**WHAT YOU NEED TO DO:**
Print the first line of the records below and every line after it, up to and including the line with "Column (209, 131)". Print nothing else.

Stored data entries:

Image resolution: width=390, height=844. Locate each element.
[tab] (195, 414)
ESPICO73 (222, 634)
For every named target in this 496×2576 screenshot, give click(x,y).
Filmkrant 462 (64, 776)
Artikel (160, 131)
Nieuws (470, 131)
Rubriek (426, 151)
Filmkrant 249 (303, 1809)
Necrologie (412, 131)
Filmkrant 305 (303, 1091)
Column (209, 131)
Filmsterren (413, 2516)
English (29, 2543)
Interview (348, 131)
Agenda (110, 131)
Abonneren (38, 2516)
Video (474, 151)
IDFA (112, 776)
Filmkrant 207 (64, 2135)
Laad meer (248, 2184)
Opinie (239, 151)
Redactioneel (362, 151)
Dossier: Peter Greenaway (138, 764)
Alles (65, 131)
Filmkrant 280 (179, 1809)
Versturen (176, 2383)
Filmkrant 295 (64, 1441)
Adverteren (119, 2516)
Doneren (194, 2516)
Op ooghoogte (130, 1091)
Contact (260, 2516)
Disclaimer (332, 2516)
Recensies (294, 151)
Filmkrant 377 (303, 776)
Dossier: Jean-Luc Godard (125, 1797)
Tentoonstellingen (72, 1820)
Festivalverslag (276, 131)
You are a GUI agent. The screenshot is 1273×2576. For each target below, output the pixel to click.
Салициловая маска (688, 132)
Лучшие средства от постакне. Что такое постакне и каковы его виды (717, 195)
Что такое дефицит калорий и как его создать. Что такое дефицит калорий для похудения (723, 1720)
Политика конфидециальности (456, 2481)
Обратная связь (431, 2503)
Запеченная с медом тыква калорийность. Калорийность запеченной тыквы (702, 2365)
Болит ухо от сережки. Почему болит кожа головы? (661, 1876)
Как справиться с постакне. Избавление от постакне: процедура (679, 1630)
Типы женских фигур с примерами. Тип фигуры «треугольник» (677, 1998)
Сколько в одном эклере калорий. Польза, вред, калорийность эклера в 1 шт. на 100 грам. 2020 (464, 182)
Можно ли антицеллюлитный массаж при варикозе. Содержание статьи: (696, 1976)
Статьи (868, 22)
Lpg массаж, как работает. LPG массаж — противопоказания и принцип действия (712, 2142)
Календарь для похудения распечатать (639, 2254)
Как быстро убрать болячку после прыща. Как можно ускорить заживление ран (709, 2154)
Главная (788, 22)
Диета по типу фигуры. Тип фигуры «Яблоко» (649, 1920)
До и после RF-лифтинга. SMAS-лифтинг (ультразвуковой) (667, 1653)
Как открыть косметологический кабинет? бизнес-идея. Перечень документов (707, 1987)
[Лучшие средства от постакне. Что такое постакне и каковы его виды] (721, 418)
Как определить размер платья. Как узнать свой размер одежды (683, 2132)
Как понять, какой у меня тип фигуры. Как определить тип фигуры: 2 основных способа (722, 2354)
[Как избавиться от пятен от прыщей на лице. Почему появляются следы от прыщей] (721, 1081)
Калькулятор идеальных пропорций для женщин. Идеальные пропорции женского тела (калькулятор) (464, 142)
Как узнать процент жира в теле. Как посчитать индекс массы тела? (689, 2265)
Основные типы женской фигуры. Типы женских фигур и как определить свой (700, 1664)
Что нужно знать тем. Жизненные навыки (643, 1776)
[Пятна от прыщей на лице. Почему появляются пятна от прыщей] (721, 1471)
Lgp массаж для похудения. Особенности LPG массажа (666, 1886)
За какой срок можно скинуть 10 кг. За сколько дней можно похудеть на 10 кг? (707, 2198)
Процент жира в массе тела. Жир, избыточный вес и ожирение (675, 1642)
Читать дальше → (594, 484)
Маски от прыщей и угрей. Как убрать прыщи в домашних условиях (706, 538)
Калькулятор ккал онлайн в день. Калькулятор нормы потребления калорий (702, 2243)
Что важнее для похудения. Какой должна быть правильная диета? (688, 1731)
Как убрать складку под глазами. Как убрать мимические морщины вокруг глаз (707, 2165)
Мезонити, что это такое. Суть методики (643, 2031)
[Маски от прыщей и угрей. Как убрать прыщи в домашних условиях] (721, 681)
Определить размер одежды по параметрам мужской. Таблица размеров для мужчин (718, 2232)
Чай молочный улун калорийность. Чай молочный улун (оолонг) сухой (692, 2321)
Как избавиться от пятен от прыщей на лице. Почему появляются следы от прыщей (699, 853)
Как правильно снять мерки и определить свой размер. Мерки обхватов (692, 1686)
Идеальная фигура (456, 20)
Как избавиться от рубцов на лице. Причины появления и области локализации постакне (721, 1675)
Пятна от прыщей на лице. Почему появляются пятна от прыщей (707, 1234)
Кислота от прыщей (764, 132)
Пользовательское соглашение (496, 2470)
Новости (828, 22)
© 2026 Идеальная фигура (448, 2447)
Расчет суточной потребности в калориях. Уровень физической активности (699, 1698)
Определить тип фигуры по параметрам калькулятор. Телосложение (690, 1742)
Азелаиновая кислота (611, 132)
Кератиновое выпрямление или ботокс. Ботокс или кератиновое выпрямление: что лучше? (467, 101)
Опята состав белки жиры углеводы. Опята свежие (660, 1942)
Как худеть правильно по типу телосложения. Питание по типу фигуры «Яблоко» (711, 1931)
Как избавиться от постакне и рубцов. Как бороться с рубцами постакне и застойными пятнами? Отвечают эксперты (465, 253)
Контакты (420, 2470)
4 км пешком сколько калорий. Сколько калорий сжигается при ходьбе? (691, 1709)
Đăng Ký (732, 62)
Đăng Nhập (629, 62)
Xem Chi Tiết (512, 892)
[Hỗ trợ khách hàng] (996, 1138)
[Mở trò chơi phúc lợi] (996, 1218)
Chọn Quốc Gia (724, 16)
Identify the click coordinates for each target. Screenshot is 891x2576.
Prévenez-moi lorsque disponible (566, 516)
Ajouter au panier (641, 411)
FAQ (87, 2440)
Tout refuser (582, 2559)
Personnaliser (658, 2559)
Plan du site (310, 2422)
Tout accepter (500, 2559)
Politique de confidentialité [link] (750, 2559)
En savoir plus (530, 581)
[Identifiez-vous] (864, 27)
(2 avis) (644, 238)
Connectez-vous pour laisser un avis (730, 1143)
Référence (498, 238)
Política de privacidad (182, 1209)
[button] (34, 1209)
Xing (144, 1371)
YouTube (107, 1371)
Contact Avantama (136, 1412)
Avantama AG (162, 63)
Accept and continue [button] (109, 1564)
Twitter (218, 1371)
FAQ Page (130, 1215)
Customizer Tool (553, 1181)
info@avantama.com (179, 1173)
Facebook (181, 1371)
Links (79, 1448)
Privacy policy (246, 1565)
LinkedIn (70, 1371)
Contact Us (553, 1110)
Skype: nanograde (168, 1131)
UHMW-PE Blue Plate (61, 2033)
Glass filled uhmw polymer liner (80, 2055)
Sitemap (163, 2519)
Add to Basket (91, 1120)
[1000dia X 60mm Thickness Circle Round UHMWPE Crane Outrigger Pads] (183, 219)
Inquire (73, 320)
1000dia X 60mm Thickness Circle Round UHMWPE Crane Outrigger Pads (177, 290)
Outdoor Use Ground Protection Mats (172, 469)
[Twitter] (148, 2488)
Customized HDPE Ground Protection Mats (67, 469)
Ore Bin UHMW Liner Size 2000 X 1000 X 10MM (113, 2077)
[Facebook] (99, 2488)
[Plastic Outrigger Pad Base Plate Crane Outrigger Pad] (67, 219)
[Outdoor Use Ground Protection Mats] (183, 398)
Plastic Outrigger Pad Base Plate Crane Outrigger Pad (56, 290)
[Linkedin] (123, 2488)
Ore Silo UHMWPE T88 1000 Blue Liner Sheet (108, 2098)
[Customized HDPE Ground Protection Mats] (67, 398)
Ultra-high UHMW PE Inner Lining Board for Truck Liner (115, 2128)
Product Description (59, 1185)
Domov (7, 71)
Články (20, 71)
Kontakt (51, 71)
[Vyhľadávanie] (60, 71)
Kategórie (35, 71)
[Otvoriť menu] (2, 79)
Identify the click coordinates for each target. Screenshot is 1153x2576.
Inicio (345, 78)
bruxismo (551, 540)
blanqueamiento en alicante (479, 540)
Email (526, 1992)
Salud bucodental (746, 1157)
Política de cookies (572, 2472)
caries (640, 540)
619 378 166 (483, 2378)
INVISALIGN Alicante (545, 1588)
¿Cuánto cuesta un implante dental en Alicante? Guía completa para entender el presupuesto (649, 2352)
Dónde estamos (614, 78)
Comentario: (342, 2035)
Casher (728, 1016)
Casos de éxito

**SOLUTION TO THIS PROBLEM:**
Image resolution: width=390, height=844. Locate each element.
[tab] (195, 414)
ESPICO73 (222, 634)
For every named target in this 496×2576 screenshot, give click(x,y).
Filmkrant 462 (64, 776)
Artikel (160, 131)
Nieuws (470, 131)
Rubriek (426, 151)
Filmkrant 249 (303, 1809)
Necrologie (412, 131)
Filmkrant 305 (303, 1091)
Column (209, 131)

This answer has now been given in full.